Allahü teâlâdan sonra, Onun Resulüne de teşekkür edeceğiz. Çünkü Resulullah sallallahü aleyhi ve sellem, bizlere İslamiyet’i anlatmak için çok acı, üzüntü çekti. (Benim çektiğim sıkıntı gibi, gelmiş ve gelecek hiçbir kimse çekmemiştir) buyurdu. Sırf biz yanmayalım diye, bu kadar yükü taşıdı. Böyle bir Peygambere teşekkür etmek gerekmez mi? Peki Ona nasıl teşekkür edeceğiz? Salevat-ı şerife getireceğiz, hayatını okuyup, Onun gibi yaşamaya çalışacağız. O, sırf Allah’ın kulları yanmasın diye hayatını ortaya koydu. Biz de hiç olmazsa birkaç kişiye Ehl-i sünnet âlimlerinin kitaplarından verirsek, bu hizmeti yapanlara duayla, parayla destek olursak, Onun yolundan gitmiş oluruz.

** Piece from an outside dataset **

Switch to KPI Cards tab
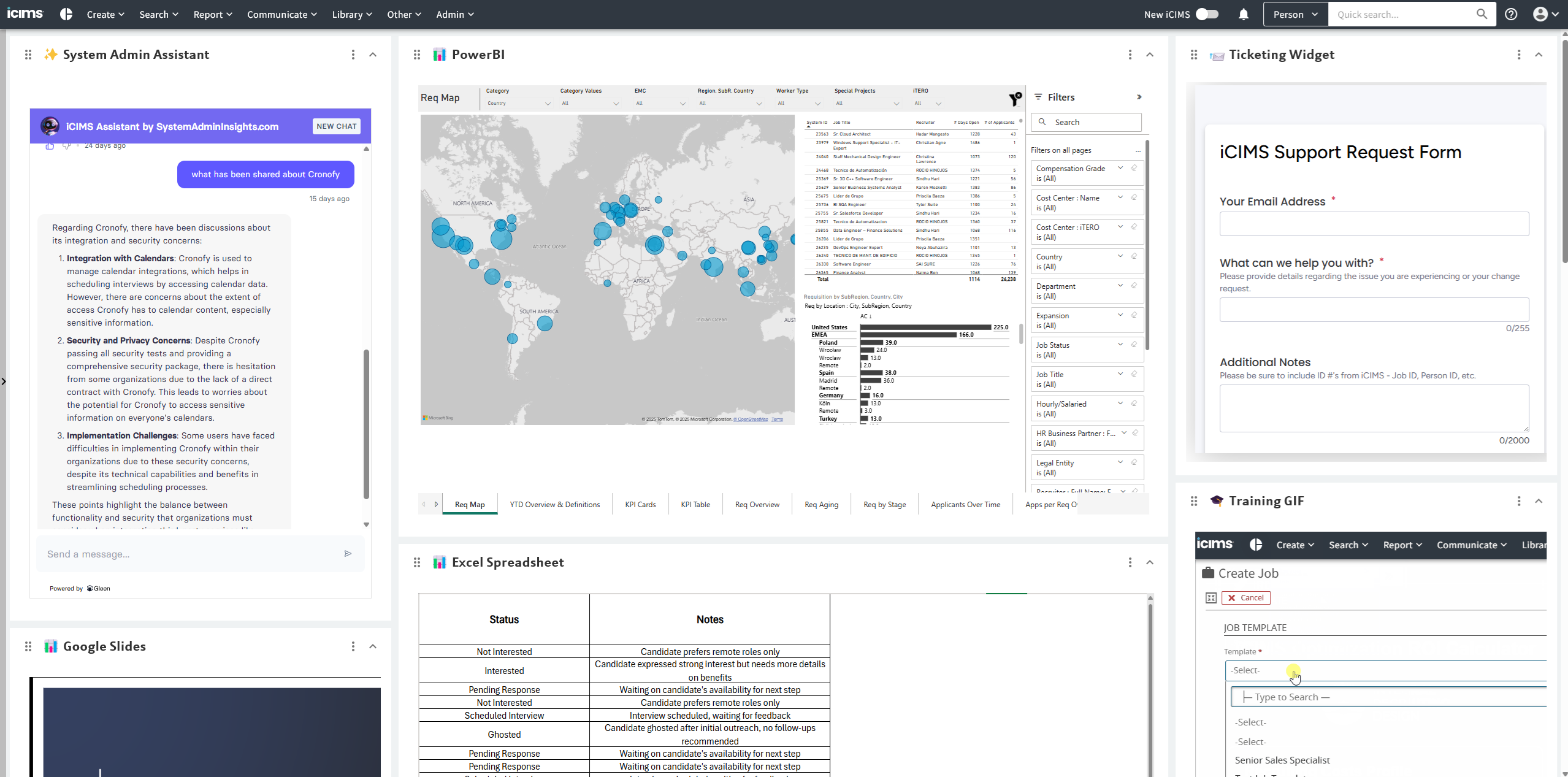This screenshot has height=777, width=1568. pos(640,504)
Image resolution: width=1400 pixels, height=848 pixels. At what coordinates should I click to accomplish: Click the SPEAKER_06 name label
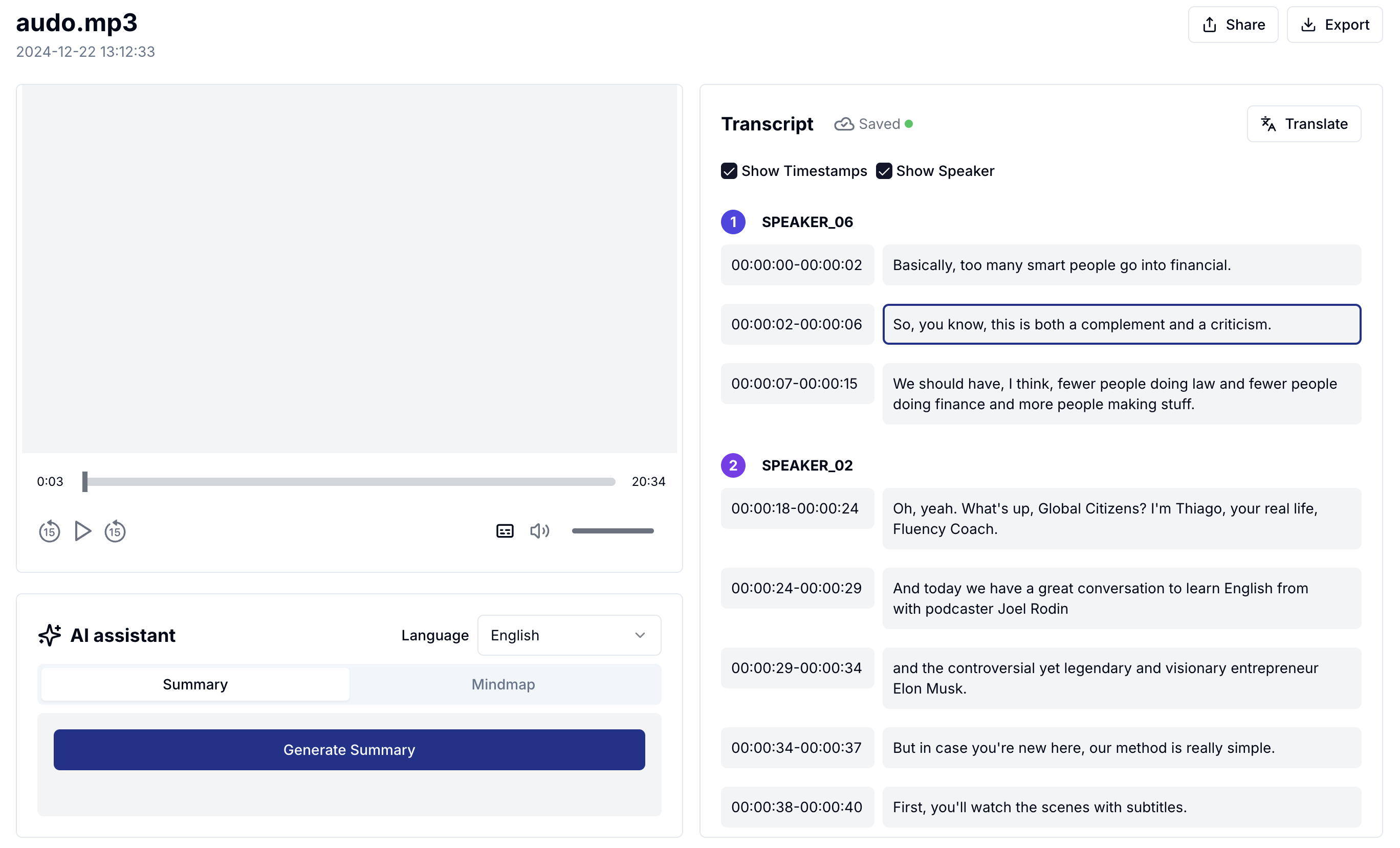[807, 222]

Ana babaya teşekkür: Bir erkek, hanımının çektiği ızdırapları görünce, annesinin kendisi üzerinde ne kadar büyük hakkı olduğunu anlar. O hâlde ana babaya da çok saygılı olmak, teşekkür etmek lazımdır, çünkü onların duasını almayan, kurtulamaz.
Bir gün Peygamber efendimiz, bir yere giderken, yol kenarındaki tarlada çalışan birini gördü. Hemen Cebrail aleyhisselam geldi, (Ya Resulallah, sakın buna selam verme!) dedi. O zat, ayağa kalktıysa da, Cenab-ı Peygamber, Allahü teâlânın emrine uyarak, onun yüzüne bile bakmadan yoluna devam etti. O kişi, (Resulullah efendimiz, buradan geçtiği hâlde, bana selam vermedi, ben mahvoldum) dedi. İşinin başına gidip suçunun ne olduğunu düşünmeye başladı. Nihayet bulup telafi etmeye çalıştı.
Bir müddet sonra, Peygamber efendimiz, aynı yoldan geri dönerken, yine Cebrail aleyhisselam gelip, (Ya Resulallah, şimdi o kişiye selam ver!) dedi. Resulullah da, tebessüm ederek ona selam verdi, o da çok sevindi. Peygamber efendimiz, bunun hikmetini Cebrail aleyhisselama sordu. O da dedi ki: (Ya Resulallah, o kişi, evden çıkarken annesinin kalbini kırdı. Allah, bu günahı affetmedi, sana selam bile verdirmedi. Düşünüp suçunu anlayan o kişi, hemen eve koşup, annesinin ayaklarına kapandı, özür diledi, elini öpüp geldi. Annesinin gönlünü aldığı için Allahü teâlâ da, onu affedip sana, (Selam ver, gönlünü al!) diye emir gönderdi.)
O hâlde Allah’ın affetmesini isteyen, ana babasını razı etmeye, gönüllerini almaya çalışmalıdır.